Looking around, I saw I was back in the green concrete room, a single fluorescent light flickering above my head. The table was in front of me, and down at the far end were three figures, the first two kind of hanging limp in the dark and the last one standing with a light shining down on her from the ceiling.

This isn’t real. I’m not really here. I’m back in the cell….

The green room wasn’t real. Whatever happened back in the real world, it zapped me into a vision.

We’re recording. Open the gate.

That’s what the guy said right before it happened…. Another consciousness rushed into my head all at once, filling my brain with her thoughts. She pounced like she’d been struggling to reach someone for a long time and finally got the chance.
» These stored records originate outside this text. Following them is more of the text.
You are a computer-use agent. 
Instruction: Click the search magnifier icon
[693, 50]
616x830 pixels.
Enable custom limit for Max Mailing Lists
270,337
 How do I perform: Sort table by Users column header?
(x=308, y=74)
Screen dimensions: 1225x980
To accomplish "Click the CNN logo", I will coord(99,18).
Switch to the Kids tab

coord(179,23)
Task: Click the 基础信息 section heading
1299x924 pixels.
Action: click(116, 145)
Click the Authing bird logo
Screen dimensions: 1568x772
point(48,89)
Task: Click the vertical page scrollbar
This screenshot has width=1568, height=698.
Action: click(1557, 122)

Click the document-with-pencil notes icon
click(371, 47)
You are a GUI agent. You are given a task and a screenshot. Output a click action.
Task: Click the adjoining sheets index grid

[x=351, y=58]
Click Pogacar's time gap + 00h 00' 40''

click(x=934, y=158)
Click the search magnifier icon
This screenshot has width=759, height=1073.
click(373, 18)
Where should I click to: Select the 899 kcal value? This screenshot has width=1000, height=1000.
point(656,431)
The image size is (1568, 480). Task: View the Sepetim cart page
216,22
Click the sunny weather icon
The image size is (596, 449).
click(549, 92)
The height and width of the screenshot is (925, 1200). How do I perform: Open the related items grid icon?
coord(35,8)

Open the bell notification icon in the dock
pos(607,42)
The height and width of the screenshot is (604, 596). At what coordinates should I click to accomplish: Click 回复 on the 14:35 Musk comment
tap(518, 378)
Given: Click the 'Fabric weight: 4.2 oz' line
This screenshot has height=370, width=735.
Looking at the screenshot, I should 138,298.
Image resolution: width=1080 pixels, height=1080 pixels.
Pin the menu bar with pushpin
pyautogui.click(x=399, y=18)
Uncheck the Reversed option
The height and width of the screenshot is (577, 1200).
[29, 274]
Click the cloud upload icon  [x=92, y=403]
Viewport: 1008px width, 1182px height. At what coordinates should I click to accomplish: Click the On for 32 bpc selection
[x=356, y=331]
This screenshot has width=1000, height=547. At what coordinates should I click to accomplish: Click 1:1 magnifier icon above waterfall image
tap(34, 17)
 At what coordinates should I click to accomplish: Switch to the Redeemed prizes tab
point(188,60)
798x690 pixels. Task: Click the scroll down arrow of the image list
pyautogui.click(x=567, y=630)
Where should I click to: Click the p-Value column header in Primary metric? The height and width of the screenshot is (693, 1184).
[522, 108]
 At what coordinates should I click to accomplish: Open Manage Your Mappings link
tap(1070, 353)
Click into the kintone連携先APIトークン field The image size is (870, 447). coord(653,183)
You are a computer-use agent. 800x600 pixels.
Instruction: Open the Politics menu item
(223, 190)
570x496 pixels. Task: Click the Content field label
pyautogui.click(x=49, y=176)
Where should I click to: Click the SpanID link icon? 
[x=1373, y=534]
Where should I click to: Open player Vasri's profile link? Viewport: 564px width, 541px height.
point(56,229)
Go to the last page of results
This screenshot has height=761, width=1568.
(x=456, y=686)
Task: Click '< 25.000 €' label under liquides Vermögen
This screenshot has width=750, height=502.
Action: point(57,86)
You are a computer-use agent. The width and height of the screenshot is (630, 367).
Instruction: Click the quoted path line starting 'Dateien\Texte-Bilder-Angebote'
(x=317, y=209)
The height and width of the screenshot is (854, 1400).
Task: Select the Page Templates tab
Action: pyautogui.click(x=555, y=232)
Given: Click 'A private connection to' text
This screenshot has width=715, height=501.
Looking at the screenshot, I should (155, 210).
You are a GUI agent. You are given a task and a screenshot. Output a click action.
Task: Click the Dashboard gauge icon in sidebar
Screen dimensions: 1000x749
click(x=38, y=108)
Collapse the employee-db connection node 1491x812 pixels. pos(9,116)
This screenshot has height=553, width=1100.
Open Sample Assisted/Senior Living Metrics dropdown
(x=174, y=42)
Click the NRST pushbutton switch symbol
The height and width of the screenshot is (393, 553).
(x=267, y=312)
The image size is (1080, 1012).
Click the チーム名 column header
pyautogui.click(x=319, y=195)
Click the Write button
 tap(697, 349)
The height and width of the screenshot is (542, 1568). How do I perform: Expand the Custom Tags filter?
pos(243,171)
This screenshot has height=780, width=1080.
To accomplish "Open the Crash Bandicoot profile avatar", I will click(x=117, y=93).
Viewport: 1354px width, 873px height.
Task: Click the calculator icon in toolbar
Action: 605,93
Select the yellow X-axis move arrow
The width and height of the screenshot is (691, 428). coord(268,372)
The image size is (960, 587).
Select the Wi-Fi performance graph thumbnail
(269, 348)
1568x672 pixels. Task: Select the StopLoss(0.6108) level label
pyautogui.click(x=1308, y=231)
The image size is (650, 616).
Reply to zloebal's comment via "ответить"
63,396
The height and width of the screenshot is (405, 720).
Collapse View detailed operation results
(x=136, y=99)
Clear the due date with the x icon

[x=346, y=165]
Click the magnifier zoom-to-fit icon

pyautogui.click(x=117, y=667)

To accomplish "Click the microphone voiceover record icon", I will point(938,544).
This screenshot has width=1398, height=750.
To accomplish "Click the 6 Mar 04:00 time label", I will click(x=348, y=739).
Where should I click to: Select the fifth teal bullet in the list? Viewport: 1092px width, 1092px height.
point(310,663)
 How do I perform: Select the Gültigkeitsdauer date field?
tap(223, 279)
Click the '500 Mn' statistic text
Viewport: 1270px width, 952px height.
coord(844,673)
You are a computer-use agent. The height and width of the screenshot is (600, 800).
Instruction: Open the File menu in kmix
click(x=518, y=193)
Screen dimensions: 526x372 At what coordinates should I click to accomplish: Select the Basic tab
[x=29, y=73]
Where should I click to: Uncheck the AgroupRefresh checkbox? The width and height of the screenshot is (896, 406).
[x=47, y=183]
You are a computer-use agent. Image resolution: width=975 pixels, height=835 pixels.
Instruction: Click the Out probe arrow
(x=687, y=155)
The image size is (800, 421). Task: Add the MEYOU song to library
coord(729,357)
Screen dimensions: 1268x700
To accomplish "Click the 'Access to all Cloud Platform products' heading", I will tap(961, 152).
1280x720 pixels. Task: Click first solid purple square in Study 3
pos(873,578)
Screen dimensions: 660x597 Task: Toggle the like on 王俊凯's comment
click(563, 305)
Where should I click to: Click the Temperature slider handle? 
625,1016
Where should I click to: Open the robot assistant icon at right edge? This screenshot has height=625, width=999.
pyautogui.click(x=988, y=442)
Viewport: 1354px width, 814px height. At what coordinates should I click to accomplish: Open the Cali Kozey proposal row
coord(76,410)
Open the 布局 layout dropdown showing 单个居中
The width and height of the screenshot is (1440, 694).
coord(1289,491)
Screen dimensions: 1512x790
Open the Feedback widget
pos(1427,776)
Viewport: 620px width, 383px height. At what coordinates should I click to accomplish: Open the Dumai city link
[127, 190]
Whoever she was, she was in pain and she was desperate. When her mind flooded mine, I had the feeling she couldn’t see me and didn’t know who or where I was. It didn’t matter that it was me; it didn’t matter who I was. I was someone—anyone—who might be able to help her.

She wasn’t just calling out for help; she was trying to dominate me. She was using the same abilities I used on others all the time. When she tried to take control, I reflexively threw a wall up between us. The next thing I knew, I was sitting in the chair.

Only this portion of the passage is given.